Give the entries again exactly; drop the pictures.

Stored data:
- Opening Delimiter -
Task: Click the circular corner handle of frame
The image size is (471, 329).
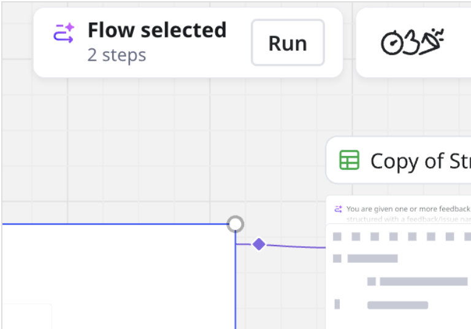Action: click(235, 224)
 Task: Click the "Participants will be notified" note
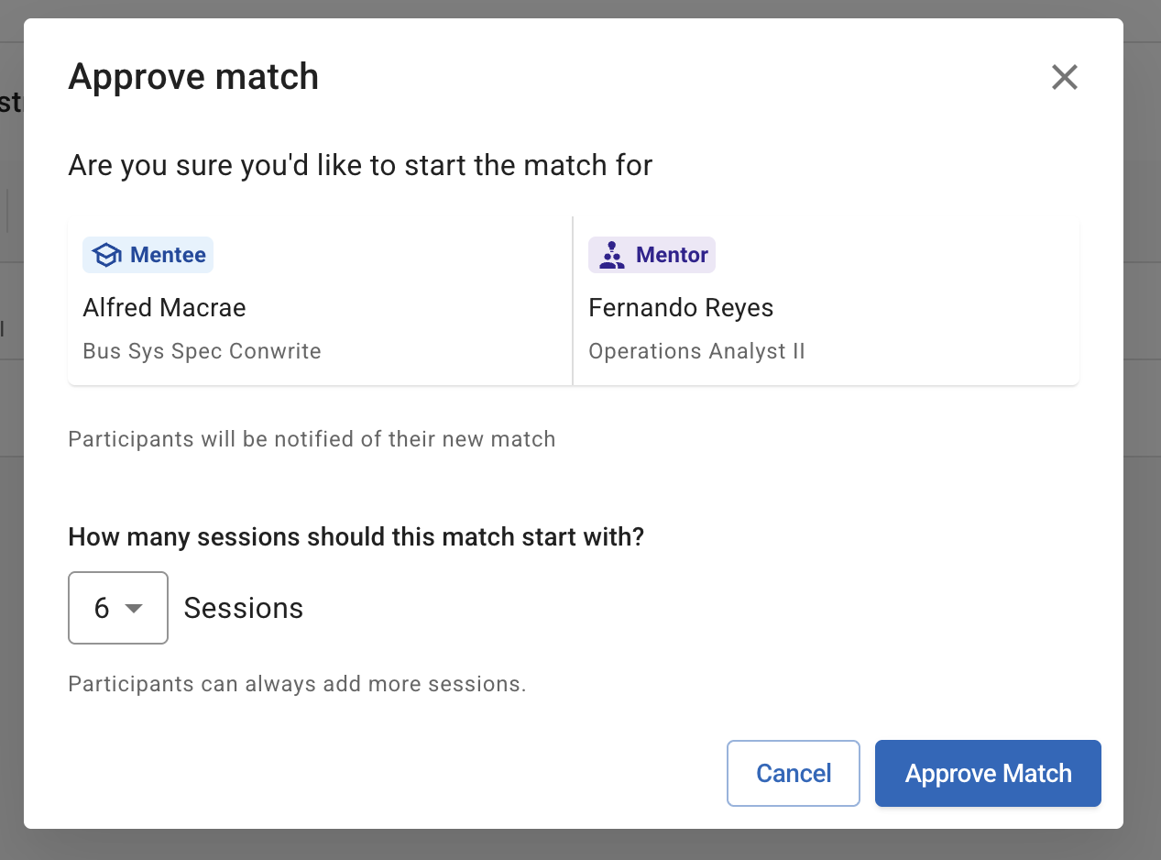click(312, 439)
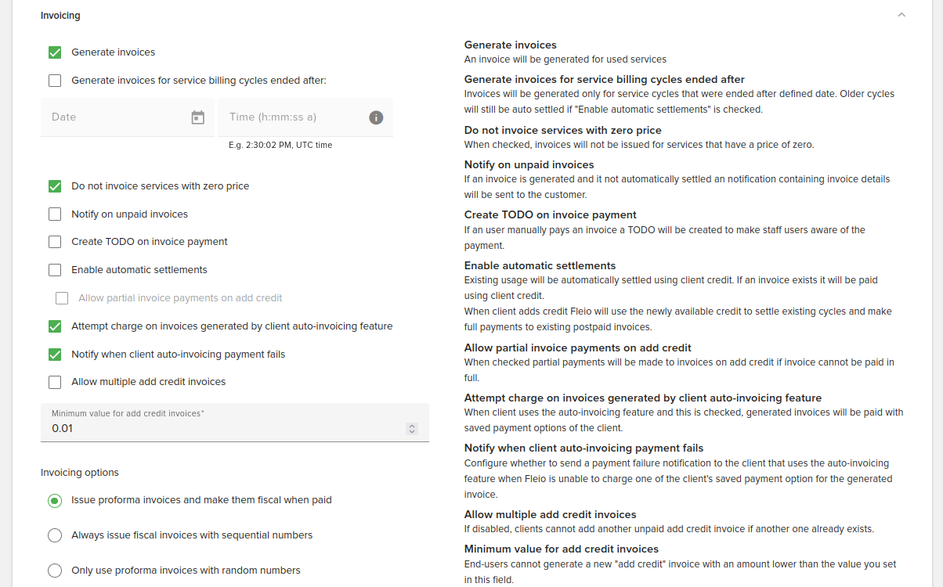Screen dimensions: 943x587
Task: Click Allow partial invoice payments checkbox
Action: click(x=62, y=298)
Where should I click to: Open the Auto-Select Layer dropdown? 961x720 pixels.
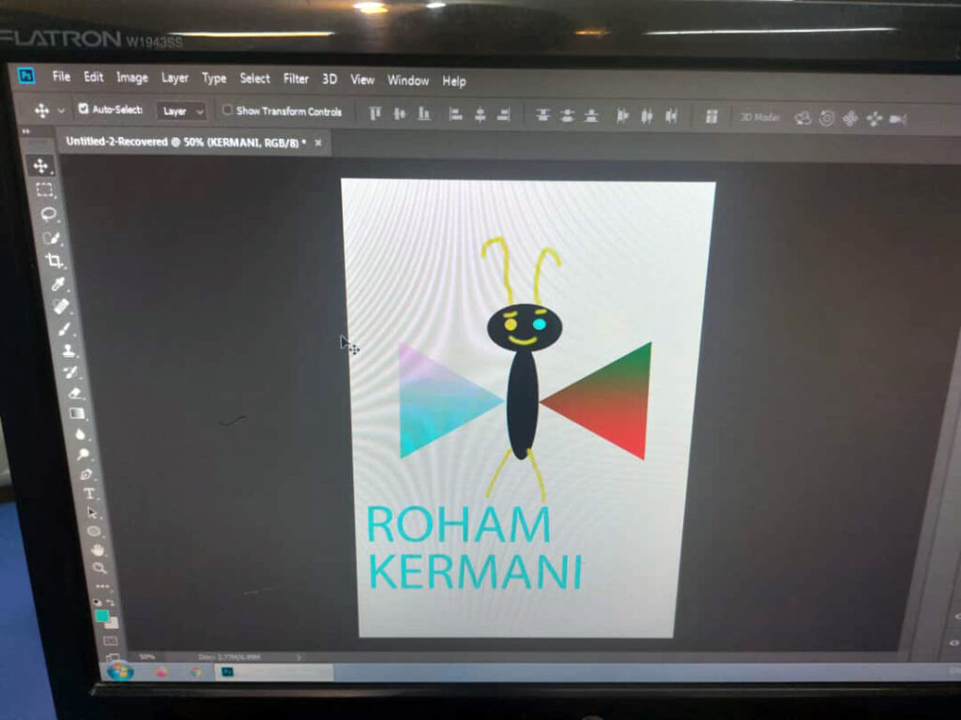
- Closing Delimiter -
- [Expected answer]
Task: Click the circular corner handle of frame
The image size is (471, 329).
Action: click(235, 224)
 Task: Click the "Participants will be notified" note
click(312, 439)
Screen dimensions: 943x587
Task: Click Allow partial invoice payments checkbox
Action: click(x=62, y=298)
Where should I click to: Open the Auto-Select Layer dropdown? 961x720 pixels.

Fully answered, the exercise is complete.